1. The utility model provides a voltage type cable passerby ware which characterized in that: comprises a direct current emitter and a microminiature voltmeter; the positive electrode of the direct current transmitter is connected with one end of the cable to be tested, and the negative electrode of the direct current transmitter is grounded; the anode of the subminiature voltmeter is connected with the other end of the cable to be tested, and the cathode of the subminiature voltmeter is grounded; the direct current emitter, the cable to be tested, the subminiature voltmeter and the ground are electrically connected to form a closed loop;

the direct current transmitter comprises a box body, a direct current power supply module, a display, a main switch, a control switch and a wire clamp; the direct current power supply module is arranged in the box body and is electrically connected with the display, the main switch, the control switch and the wire clamp; the display is fixedly arranged at the top of the box body and used for displaying the voltage value of the direct-current power supply module; the main switch is arranged on one side of the box body to control the on-off of the circuit of the whole direct current emitter; the control switch is positioned at the top of the box body and is arranged in parallel with the display, and the control switch controls the on-off of current between the direct-current power supply and the wire clamp; the wire clamp is electrically connected with the cable to be tested.

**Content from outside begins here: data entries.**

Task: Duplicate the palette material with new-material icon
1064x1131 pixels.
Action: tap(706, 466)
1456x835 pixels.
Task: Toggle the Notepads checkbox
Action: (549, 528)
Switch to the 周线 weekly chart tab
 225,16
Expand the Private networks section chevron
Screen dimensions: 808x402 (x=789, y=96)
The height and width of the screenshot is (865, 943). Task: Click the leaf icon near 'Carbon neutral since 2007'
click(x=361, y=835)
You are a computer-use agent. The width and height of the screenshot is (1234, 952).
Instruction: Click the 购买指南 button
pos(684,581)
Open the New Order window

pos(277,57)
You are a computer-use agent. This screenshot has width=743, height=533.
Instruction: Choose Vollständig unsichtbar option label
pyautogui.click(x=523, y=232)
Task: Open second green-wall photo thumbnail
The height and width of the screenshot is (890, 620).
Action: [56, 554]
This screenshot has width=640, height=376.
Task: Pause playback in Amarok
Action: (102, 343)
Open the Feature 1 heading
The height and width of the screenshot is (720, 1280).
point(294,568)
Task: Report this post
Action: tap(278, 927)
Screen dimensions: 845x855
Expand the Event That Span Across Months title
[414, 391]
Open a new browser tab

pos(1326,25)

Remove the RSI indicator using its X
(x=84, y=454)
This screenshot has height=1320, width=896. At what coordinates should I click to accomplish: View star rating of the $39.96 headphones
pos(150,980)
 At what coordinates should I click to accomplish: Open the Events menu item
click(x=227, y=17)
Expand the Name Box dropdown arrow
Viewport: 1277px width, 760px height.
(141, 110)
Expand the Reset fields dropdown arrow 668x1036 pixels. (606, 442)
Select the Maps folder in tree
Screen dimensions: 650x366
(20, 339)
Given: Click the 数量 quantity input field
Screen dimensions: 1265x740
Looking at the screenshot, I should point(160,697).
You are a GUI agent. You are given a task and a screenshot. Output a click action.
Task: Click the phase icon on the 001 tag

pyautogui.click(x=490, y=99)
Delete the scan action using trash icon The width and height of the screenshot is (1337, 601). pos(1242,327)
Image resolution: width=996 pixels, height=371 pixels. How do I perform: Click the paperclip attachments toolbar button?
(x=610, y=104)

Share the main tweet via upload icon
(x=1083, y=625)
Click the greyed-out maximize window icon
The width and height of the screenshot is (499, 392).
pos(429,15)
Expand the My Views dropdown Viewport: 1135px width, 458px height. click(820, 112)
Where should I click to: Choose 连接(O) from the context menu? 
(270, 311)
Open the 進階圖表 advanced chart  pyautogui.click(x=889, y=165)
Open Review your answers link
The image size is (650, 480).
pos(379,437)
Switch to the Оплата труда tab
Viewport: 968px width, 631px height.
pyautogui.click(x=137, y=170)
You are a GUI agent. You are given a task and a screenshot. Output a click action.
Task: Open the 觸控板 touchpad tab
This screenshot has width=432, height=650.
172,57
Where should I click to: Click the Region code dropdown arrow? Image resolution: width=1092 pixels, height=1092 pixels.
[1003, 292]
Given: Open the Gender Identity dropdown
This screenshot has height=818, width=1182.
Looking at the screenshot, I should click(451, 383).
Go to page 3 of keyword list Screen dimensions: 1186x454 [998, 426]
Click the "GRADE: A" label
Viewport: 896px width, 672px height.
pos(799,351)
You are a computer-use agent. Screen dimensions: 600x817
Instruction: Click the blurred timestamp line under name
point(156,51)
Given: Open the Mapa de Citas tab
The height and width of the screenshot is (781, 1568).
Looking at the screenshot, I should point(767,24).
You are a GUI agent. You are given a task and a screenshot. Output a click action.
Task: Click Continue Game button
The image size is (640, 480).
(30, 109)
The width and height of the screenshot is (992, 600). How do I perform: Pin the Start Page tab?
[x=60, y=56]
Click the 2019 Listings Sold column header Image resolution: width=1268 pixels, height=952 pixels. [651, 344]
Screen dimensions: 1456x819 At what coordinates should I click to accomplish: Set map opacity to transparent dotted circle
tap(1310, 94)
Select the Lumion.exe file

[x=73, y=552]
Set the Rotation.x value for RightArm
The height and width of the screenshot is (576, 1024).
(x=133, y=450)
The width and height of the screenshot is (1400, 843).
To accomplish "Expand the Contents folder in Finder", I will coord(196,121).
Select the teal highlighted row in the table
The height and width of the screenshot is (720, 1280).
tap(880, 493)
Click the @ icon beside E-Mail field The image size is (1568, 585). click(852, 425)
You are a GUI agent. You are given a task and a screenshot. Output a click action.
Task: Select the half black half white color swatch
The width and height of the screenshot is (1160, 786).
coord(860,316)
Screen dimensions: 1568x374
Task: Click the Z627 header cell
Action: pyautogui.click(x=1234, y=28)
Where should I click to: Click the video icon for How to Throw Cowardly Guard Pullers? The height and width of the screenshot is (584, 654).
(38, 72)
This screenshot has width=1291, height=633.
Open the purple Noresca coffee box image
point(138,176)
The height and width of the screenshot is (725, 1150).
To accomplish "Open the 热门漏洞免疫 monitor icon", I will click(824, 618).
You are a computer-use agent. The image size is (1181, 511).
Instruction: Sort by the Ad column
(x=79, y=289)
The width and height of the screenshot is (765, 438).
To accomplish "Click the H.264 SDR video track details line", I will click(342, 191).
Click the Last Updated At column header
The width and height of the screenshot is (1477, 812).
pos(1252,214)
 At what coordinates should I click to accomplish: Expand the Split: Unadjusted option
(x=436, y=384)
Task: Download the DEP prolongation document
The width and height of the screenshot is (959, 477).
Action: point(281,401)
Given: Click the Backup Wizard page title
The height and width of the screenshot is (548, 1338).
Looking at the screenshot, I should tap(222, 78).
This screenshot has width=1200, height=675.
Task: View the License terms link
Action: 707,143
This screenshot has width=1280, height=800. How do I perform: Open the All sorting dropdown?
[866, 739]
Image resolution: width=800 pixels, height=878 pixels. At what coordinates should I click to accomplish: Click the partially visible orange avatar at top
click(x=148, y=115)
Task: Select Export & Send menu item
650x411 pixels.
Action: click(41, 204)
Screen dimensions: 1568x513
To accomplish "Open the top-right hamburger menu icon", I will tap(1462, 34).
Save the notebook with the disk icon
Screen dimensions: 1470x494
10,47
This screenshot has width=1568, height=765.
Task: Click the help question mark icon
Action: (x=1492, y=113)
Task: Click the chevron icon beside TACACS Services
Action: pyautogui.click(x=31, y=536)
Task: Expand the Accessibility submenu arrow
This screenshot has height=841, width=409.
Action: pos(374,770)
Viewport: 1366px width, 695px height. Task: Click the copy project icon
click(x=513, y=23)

2. A voltage-mode cable harness as claimed in claim 1, wherein: the number of the control switches is eight, and the voltage values of the direct current power supplies controlled by the eight control switches are different.

3. A voltage-mode cable harness as claimed in claim 1, wherein: the display is provided with eight, and the numerical value that the display shows corresponds eight control switch controlled DC power supply's voltage numerical value respectively.

4. A voltage-mode cable harness as claimed in claim 1, wherein: the direct current power supply module adopts resistors with different resistance values to divide voltage and output different voltage values.

5. A voltage-mode cable harness as claimed in claim 1, wherein: nine wire clamps are arranged, wherein one ends of the eight wire clamps are respectively and electrically connected with different output ends of the direct current power supply module, and the other ends of the eight wire clamps are electrically connected with the cable to be tested; one end of the ninth wire clamp is electrically connected with the negative electrode of the direct-current power supply module, and the other end of the ninth wire clamp is grounded.

6. A voltage-mode cable harness as claimed in claim 1, wherein: eight subminiature voltmeters are arranged, the positive electrodes of the subminiature voltmeters are electrically connected with the cables to be tested respectively, and the negative electrodes of the subminiature voltmeters are grounded.